It’s the Wednesday after the starships arrive. Karen meets me with a Dr’uau cradled in her arms. There’s a smile on her thin face, and the glow in her brown eyes echoes the alien creature’s blank though playful expression.

She tells me his name is Rufus, and that Dr’uau are empathic relays. This wooly little creature will rebuild our relationship. I’m skeptical, and part of me is unsure if I wish things to continue with Karen.

It’s a feeling I have, and with that feeling comes a wash of relief.

I’m not afraid of the Dr’uau. Rufus knows this, and licks my hand with his long snake-like tongue as we play. We growl and squeak together until Karen, who is plugged into the globalnet and unable to participate, shushes us. We play quietly after that.

Complacency washes over me, and I feel less alone. Karen, the object of the Dr’uau‘s empathy, appears to feel nothing.

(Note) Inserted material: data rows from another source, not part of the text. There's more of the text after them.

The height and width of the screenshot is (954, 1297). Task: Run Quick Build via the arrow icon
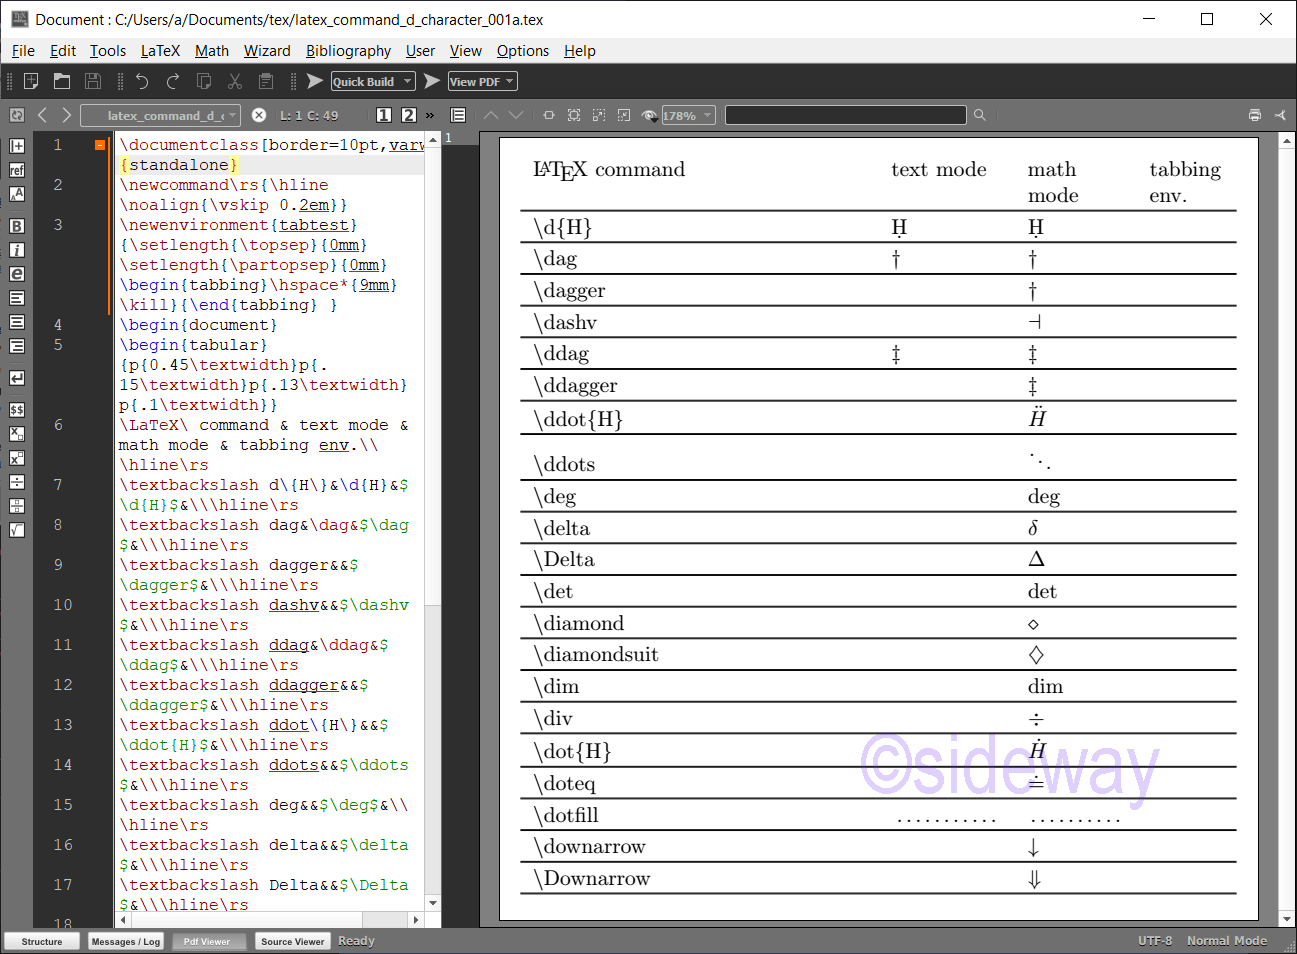[x=313, y=81]
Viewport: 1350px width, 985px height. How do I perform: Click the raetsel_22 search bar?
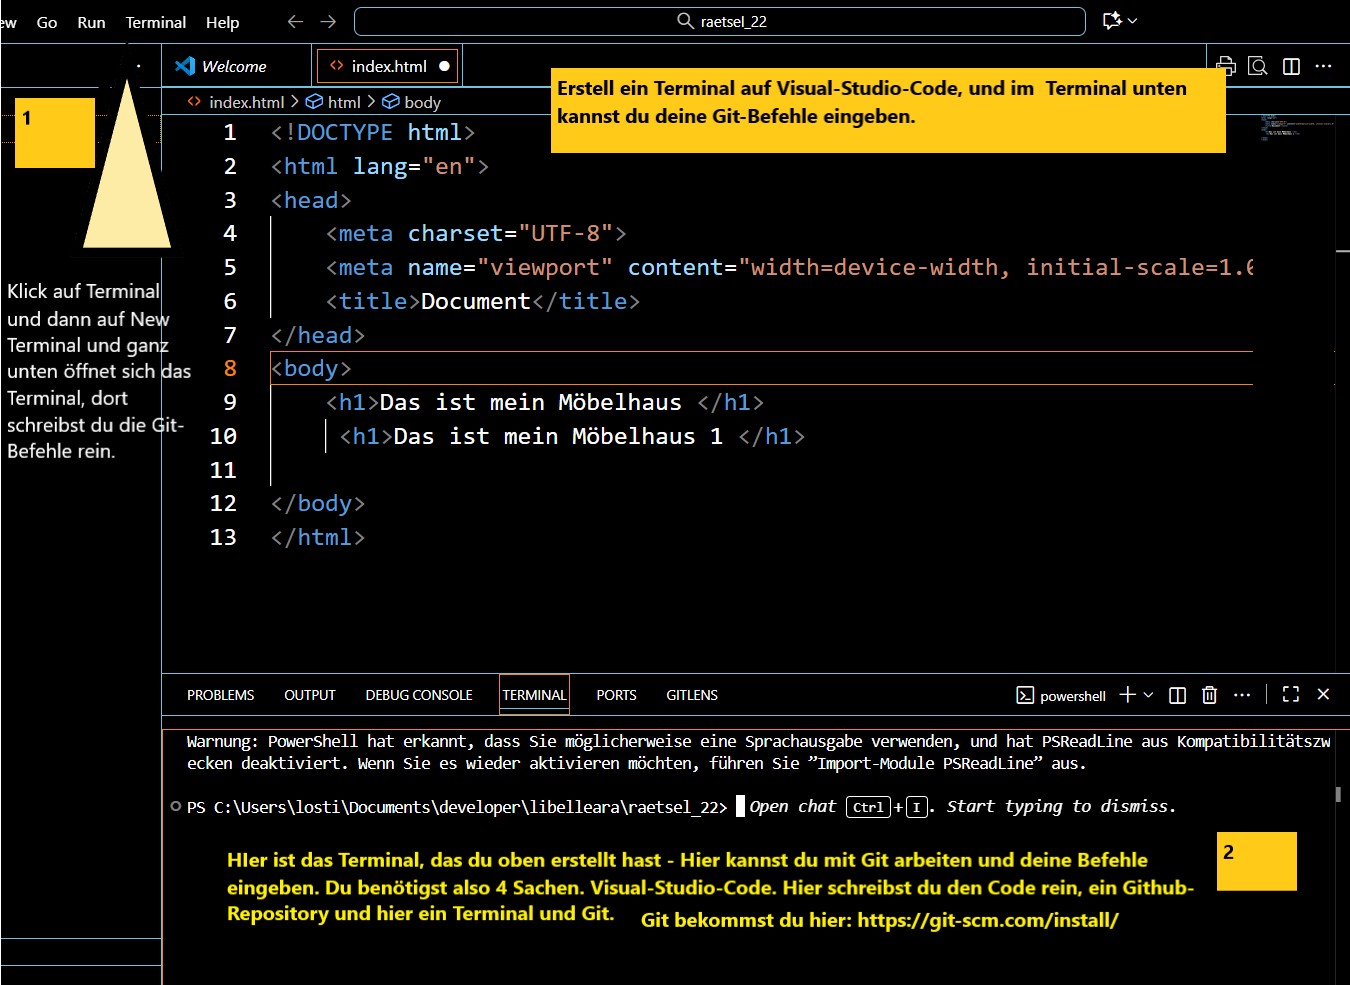pos(720,21)
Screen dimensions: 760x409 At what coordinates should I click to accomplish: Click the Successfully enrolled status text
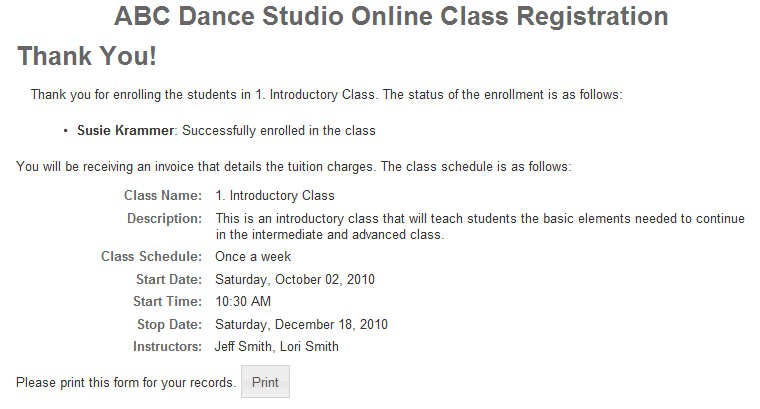[x=279, y=130]
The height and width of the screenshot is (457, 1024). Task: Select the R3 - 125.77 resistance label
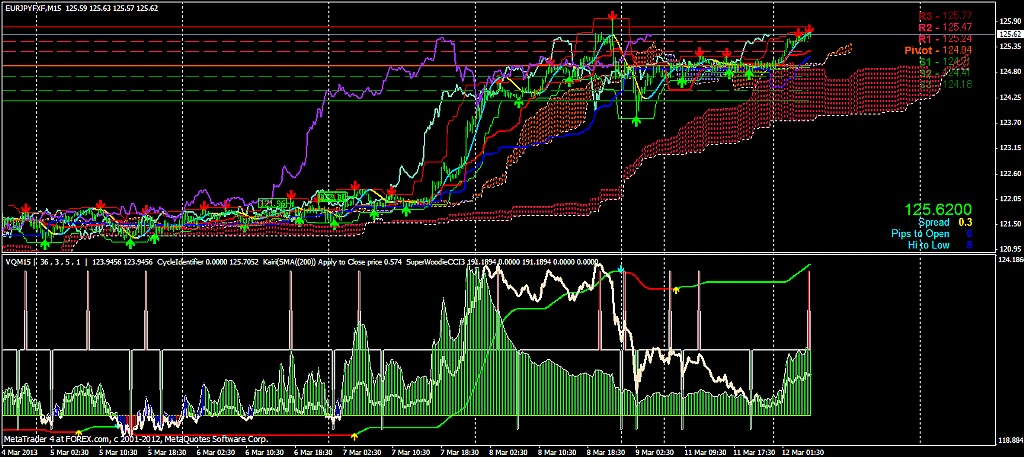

She rolls away from me in our bed, drifting out of reach. I move closer, but I feel her slide quietly across the cotton blankets. Moments later, a moist proboscis and warm furry head nudge their way up. Rufus fills the gap between us. His empathic resonance feels like heat flooding through me, womb-like in its warmth.

The next day Rufus wakes me with the rank aroma of cricket breath. I moan and stagger. He follows, happy just to be a Dr’uau. Karen grumbles, instructing me in the care and maintenance of larval aliens. I rise, tug my slippers on, and lurch toward the squat apparatus that appears to be a cross between a Tesla coil and a miniature broadcast tower. This device amplifies brain waves, a biofeedback feeding station that the Dr’uau suckles on greedily.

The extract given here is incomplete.